(Items from a dataset)
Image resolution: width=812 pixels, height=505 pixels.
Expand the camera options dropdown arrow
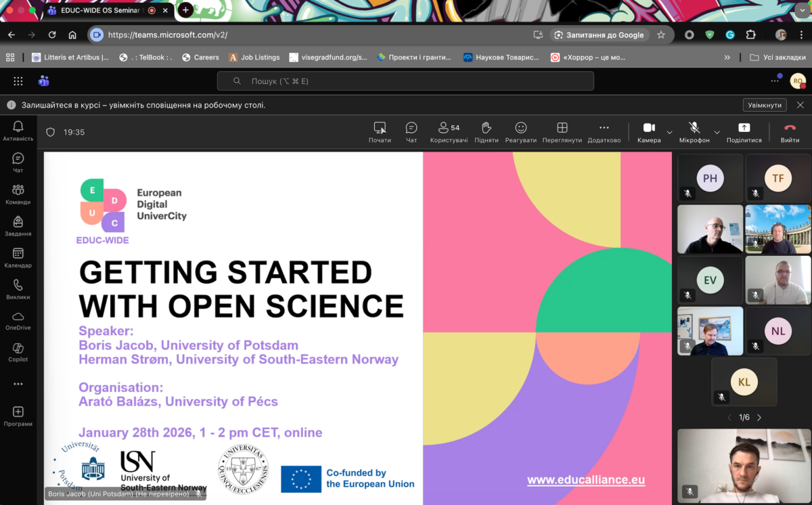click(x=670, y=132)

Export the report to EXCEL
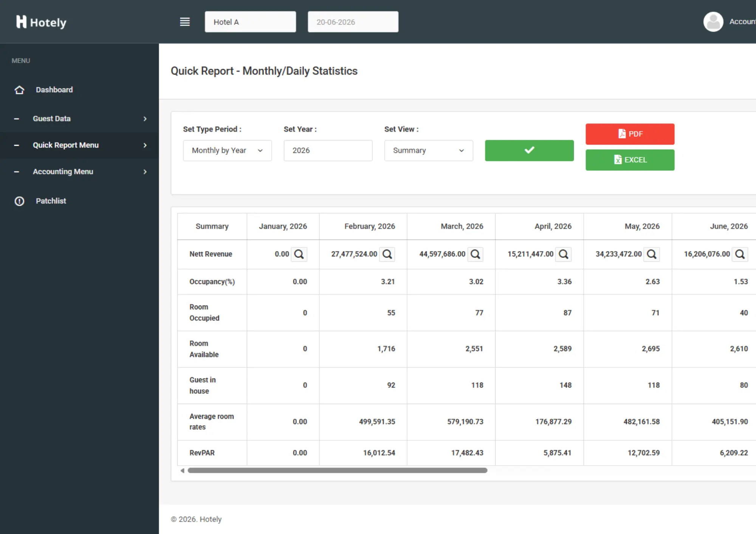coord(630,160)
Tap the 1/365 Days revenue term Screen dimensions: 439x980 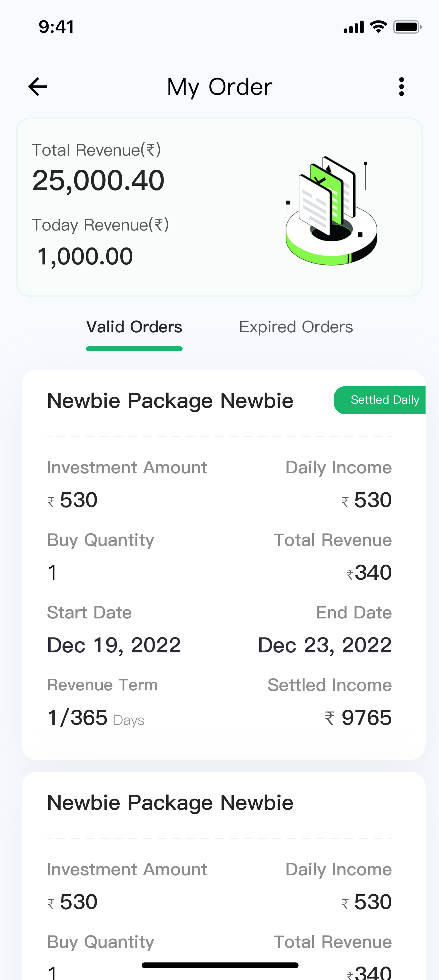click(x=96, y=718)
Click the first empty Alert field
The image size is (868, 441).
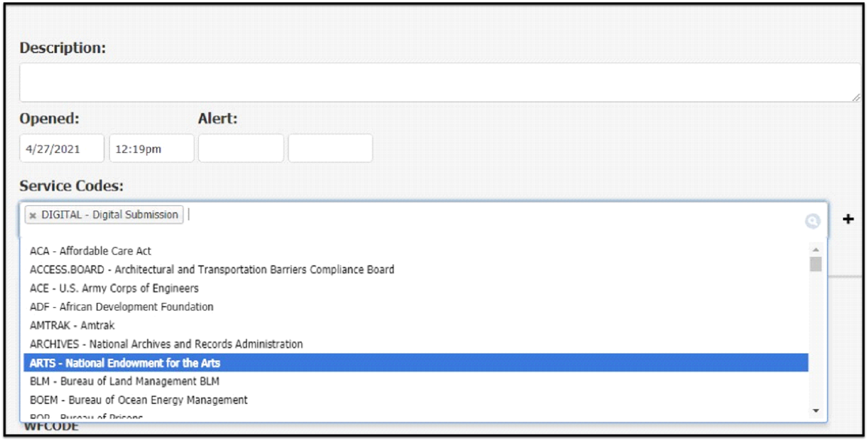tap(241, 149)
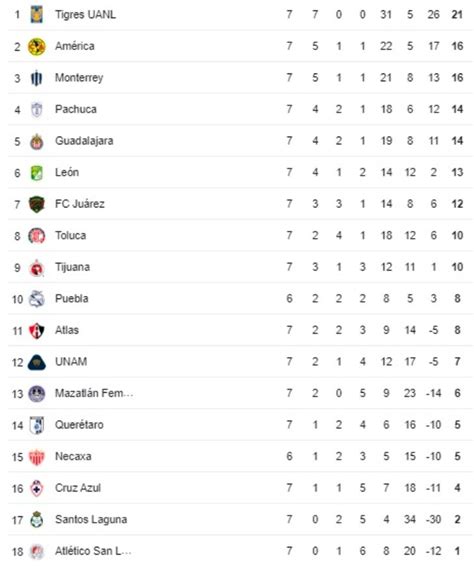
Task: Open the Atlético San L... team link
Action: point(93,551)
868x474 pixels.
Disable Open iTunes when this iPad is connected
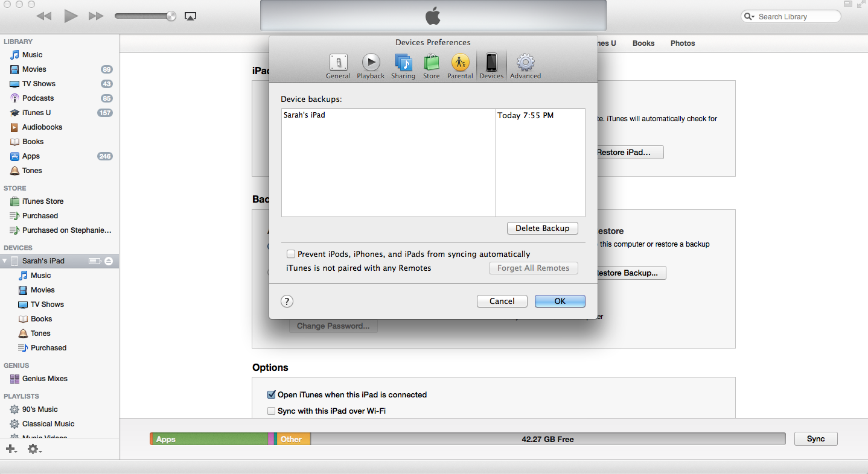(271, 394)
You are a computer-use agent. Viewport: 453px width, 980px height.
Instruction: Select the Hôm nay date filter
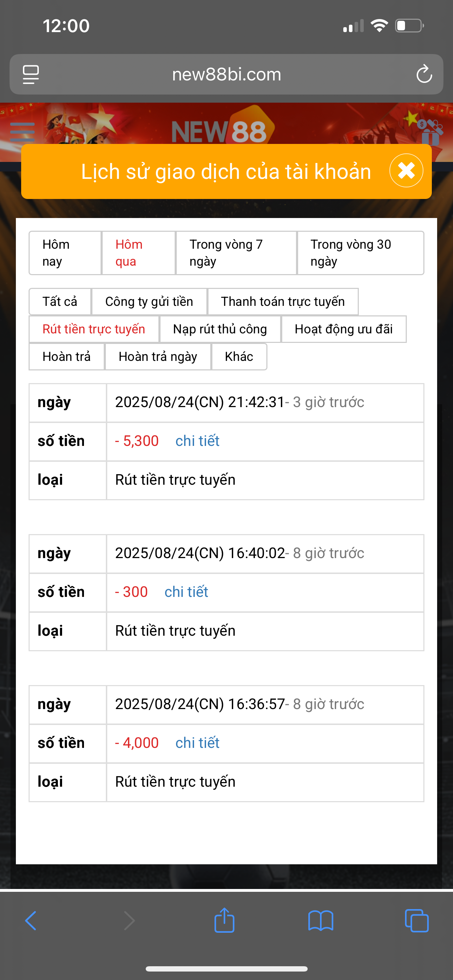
---
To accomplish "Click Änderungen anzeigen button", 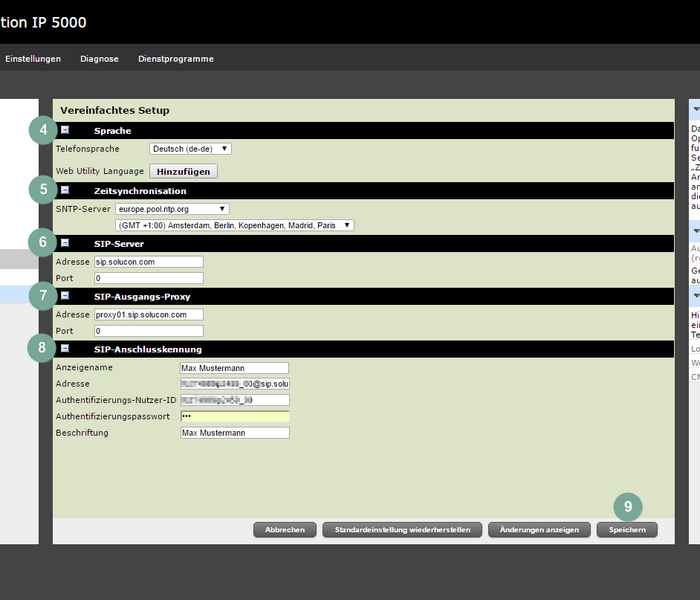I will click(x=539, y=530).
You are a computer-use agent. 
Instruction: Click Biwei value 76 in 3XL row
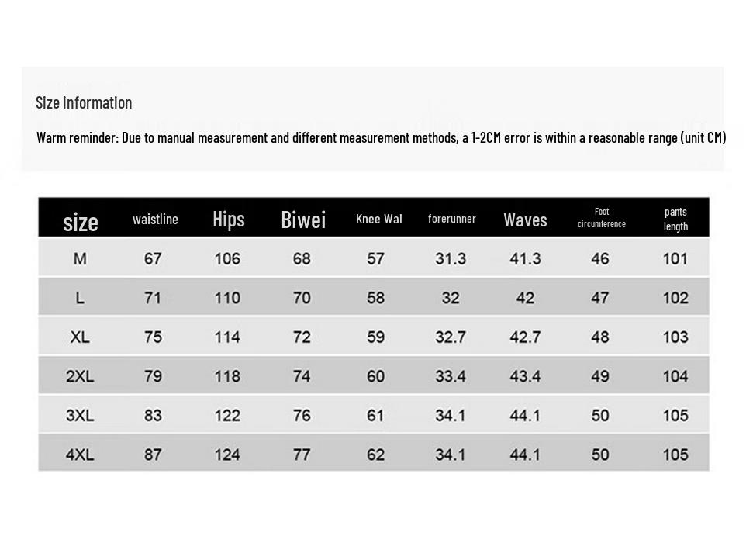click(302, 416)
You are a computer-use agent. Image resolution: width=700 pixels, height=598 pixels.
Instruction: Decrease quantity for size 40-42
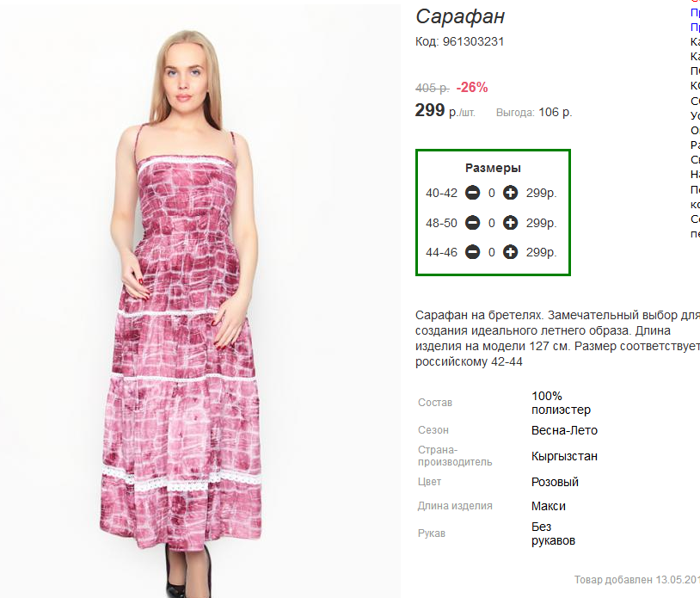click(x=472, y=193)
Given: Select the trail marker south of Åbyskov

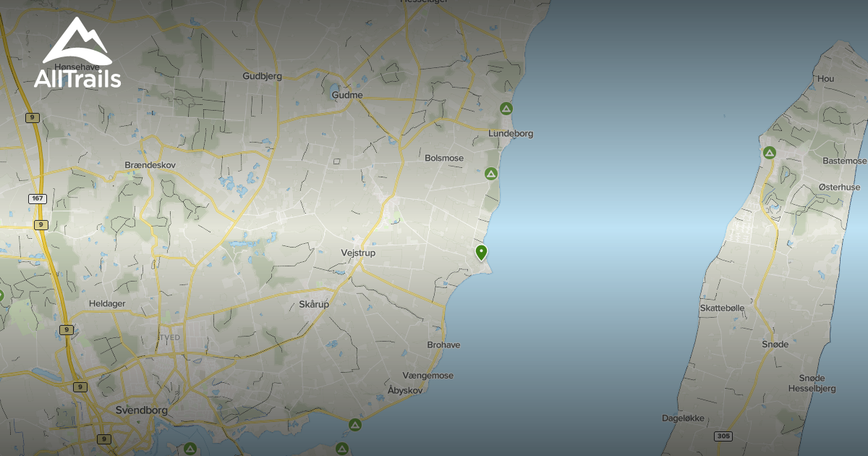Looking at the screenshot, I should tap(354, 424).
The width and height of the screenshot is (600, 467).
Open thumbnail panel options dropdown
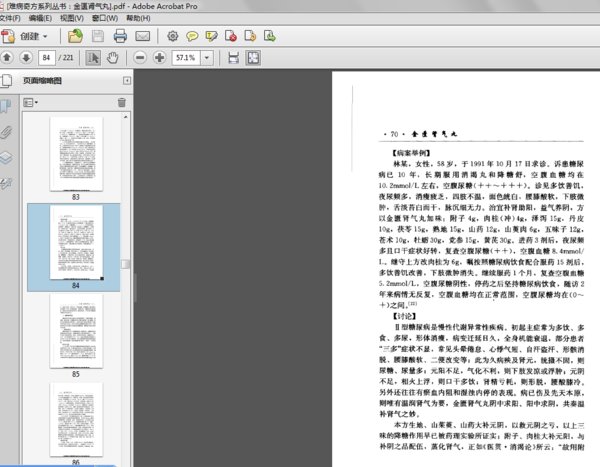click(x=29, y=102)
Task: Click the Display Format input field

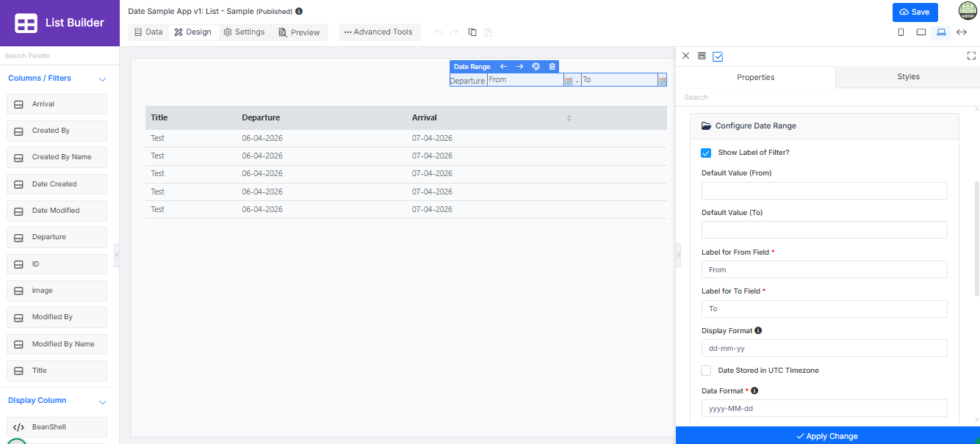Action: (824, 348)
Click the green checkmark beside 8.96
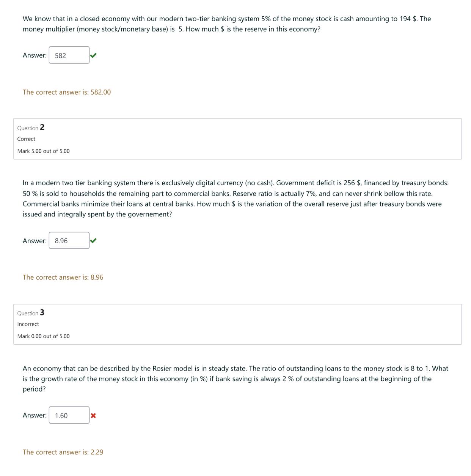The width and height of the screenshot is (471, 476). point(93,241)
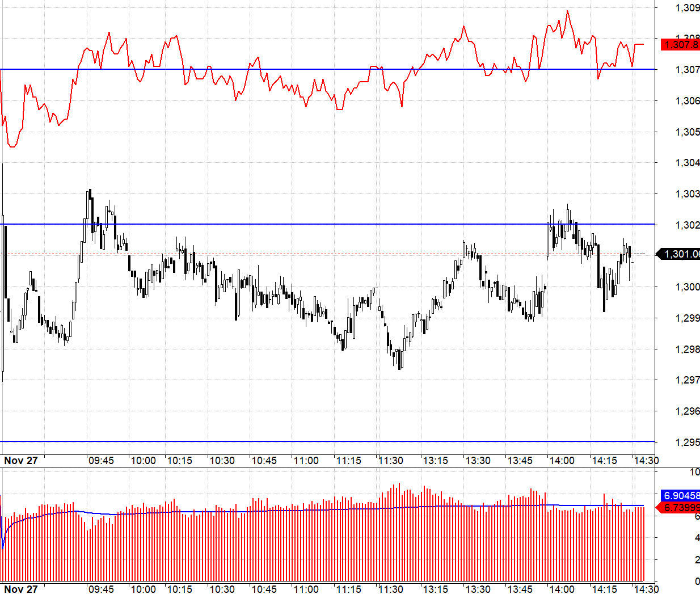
---
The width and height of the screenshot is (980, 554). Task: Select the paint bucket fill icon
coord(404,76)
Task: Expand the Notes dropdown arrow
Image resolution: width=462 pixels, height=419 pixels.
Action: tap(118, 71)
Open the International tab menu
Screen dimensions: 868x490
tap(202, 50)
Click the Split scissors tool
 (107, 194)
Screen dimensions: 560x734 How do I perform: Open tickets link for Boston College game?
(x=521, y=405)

**TASK OBJECTIVE:** Reproduce every line from the entries that holds the word "agent".

**OUTPUT OF THE EXERCISE:**
You are a computer-use agent. Viewport: 453px width, 980px height.
You are a computer-use agent. 
You are a computer-use agent. Image resolution: width=700 pixels, height=598 pixels.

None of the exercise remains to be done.